Heres my method. $\tan(75^\circ) + \cot(75^\circ)$

Converting and writing in terms of $\sin$ and $\cos$ we get $\frac{\sin(75 ^\circ )}{\cos(75 ^\circ )} +\frac{\cos(75)}{\sin(75)}$ . Using the property $\sin^2 \theta + \cos^2 \theta =1$ , we get $\frac{1}{(\sin 75 ^\circ \cos 75 ^\circ )} (1)$

Now we make use of property $\sin 2 \theta = 2 \sin \theta \cos \theta$ . Multiplying and dividing equation $1$ by $2$ we get $\frac{2}{2 \times (\sin 75 ^\circ \cos 75 ^\circ )}$ .
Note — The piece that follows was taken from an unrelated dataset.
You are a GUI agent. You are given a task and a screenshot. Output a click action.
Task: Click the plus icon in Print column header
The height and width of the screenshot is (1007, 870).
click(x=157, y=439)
Using the above stated property we get $\frac{2}{\sin 150 ^\circ }$ . Now $\sin 150 ^\circ$ can be written as $\sin(180 ^\circ -30 ^\circ )$ . We know by trigonometry that $\sin(180 ^\circ - \theta)=\sin \theta$ . Therefore we get $\frac{2}{\sin 30 ^\circ }$ .

We know that $\sin 30 ^\circ = \frac{1}{2}$ . Therefore the answer is $2 \times 2=4$

Sorry it was little informal. I'm new to posting solutions.